Pediatric Immunotherapy (Lymphoma) – Dr. Francesco Ceppi (CHUV)

Immunotherapy for Relapsed-Refractory Pediatric and Young Adult B-Cell Precursor Acute Lymphoblastic Leukemia: CAR-T Cell Clinical Trial Development

B-cell precursor acute lymphoblastic leukemia (BCP-ALL) is the most common childhood malignancy. It can be successfully treated and presents a good survival rate. Most therapy failures are still due to relapses, which occur in approximately 15–20% of all patients. Therefore, novel therapies are needed for children with relapsed/refractory BCP-ALL.

Immunotherapeutic approaches have recently come to the forefront in BCP-ALL therapy.

Infusion of autologous T lymphocytes (T cells) engineered to express a chimeric antigen receptor (CAR) with CD19 specificity has been associated with consistent responses in early-phase clinical trials in the USA for relapsed/refractory BCP-ALL (complete remission rates of 70-90%).
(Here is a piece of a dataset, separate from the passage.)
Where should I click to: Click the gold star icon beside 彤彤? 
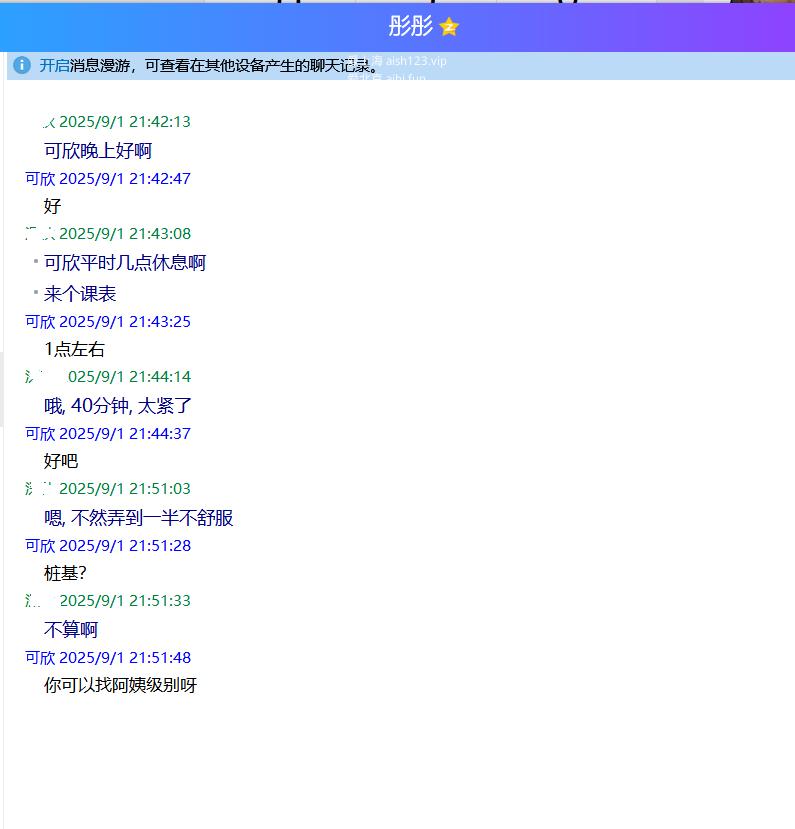click(x=449, y=27)
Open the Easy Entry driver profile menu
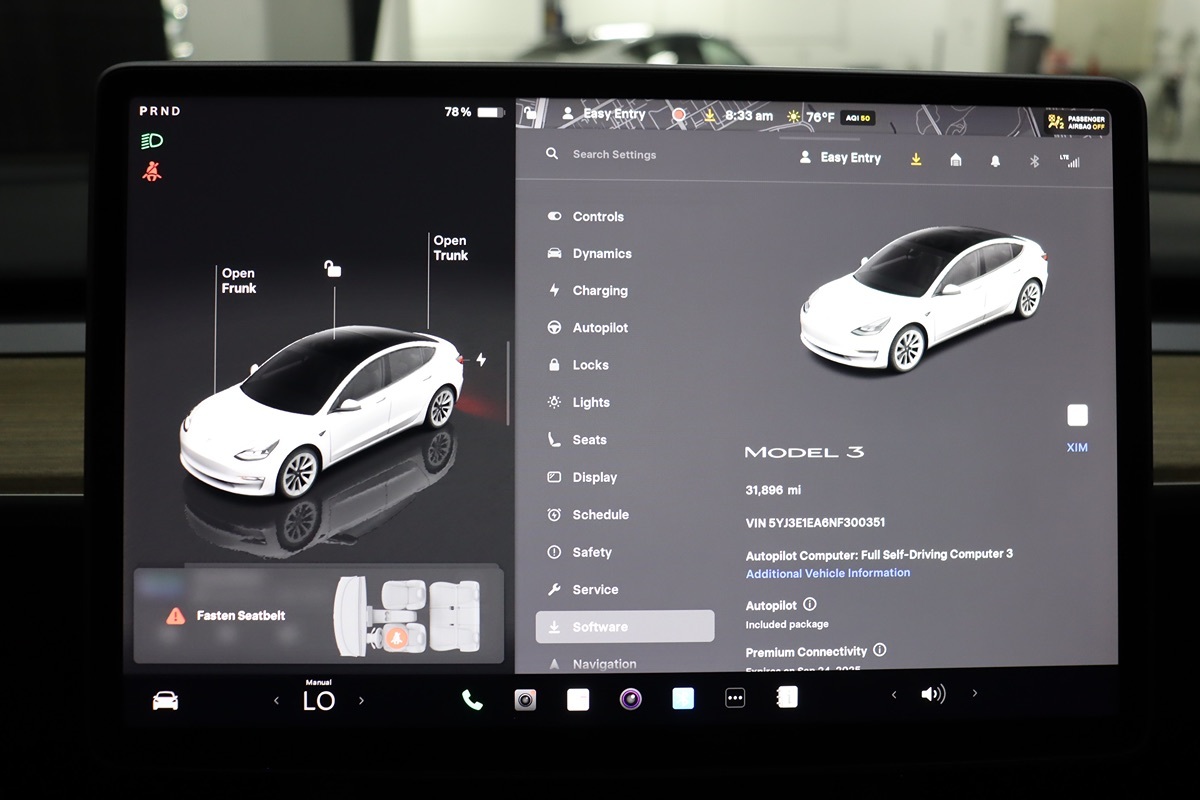1200x800 pixels. coord(841,158)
Although the initial remission rates were very impressive across the trials, as noted above, approximately 50% of patients relapsed within a year. Taken together, approximately half of the relapses are due to lack of persistence of the CAR T cells, suggesting that some minimum time of persistence is required for sustained remissions. One explanation for short persistence is an immune-mediated rejection of the CAR construct, typically aimed at the murine-based scFv domain. Therefore, more recent efforts have focused on the use of humanized or fully human CAR constructs. Using a humanized anti-CD19 CAR construct is hypothesized to improve persistence and therefore outcomes.

The principal aim of the proposed research will be to develop and open a pediatric clinical trial using a fully human CD19-targeting CAR for relapsed/refractory CD19+ leukemia and lymphomas in Switzerland (and Europe). The work will be performed in an academical setting, exploiting the immunotherapy platform of the Oncology Department at CHUV (Prof. G. Coukos and Prof. L. Kandalaft), in collaboration with the Seattle Children’s Hospital. The study will examine the efficacy of administering a T cell product derived from autologous peripheral blood mononuclear cells that have been genetically modified using a self-inactivating (SIN) lentiviral vector to express a fully human CD19-targeting CAR. Subjects will receive a single dose of humanized CD19 CAR T cells. CD4 and CD8 T cell subsets will be isolated from an apheresis product obtained from the research subject. The isolated cells will be stimulated with anti-CD3 x anti-CD28 beads and transduced with a SIN lentiviral vector that directs the co-expression of the fully human CD19. Modified cells will be propagated to numbers suitable for clinical use using recombinant human cytokines. The product will be cryopreserved and release testing will be performed. Following lymphodepleting chemotherapy, the T cell product will be administered to the subject.